-- Opening Marker --
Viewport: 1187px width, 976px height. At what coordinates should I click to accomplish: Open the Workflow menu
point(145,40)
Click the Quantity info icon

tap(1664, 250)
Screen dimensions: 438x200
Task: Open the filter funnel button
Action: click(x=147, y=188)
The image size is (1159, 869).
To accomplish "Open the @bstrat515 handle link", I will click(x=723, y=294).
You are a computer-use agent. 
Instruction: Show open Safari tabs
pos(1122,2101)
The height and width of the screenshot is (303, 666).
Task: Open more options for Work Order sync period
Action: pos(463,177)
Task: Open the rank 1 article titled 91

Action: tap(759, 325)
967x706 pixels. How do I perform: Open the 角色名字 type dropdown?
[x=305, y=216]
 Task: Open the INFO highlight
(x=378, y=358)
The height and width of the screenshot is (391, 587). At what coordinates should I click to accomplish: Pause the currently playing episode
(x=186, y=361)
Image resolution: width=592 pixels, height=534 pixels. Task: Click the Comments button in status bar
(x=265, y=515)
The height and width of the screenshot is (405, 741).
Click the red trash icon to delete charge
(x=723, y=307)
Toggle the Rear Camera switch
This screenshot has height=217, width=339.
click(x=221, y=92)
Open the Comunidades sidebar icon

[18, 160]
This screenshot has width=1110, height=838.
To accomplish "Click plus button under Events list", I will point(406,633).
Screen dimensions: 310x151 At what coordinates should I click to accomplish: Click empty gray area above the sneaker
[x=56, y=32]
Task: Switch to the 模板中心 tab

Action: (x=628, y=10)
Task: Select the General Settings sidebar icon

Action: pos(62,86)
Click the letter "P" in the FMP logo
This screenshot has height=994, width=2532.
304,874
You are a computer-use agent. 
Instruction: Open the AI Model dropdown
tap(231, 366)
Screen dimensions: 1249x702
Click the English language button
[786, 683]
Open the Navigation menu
-- Closing Marker --
Give every entry back exactly as it was written above.

Viewport: 1187px width, 976px height. At what coordinates should I click to accomplish: Open the Workflow menu
point(145,40)
Click the Quantity info icon

tap(1664, 250)
Screen dimensions: 438x200
Task: Open the filter funnel button
Action: click(x=147, y=188)
The image size is (1159, 869).
To accomplish "Open the @bstrat515 handle link", I will click(x=723, y=294).
You are a computer-use agent. 
Instruction: Show open Safari tabs
pos(1122,2101)
The height and width of the screenshot is (303, 666).
Task: Open more options for Work Order sync period
Action: pos(463,177)
Task: Open the rank 1 article titled 91

Action: tap(759, 325)
967x706 pixels. How do I perform: Open the 角色名字 type dropdown?
[x=305, y=216]
 Task: Open the INFO highlight
(x=378, y=358)
The height and width of the screenshot is (391, 587). At what coordinates should I click to accomplish: Pause the currently playing episode
(x=186, y=361)
Image resolution: width=592 pixels, height=534 pixels. Task: Click the Comments button in status bar
(x=265, y=515)
The height and width of the screenshot is (405, 741).
Click the red trash icon to delete charge
(x=723, y=307)
Toggle the Rear Camera switch
This screenshot has height=217, width=339.
click(x=221, y=92)
Open the Comunidades sidebar icon

[18, 160]
This screenshot has width=1110, height=838.
To accomplish "Click plus button under Events list", I will point(406,633).
Screen dimensions: 310x151 At what coordinates should I click to accomplish: Click empty gray area above the sneaker
[x=56, y=32]
Task: Switch to the 模板中心 tab

Action: (x=628, y=10)
Task: Select the General Settings sidebar icon

Action: pos(62,86)
Click the letter "P" in the FMP logo
This screenshot has height=994, width=2532.
304,874
You are a computer-use agent. 
Instruction: Open the AI Model dropdown
tap(231, 366)
Screen dimensions: 1249x702
Click the English language button
[786, 683]
Open the Navigation menu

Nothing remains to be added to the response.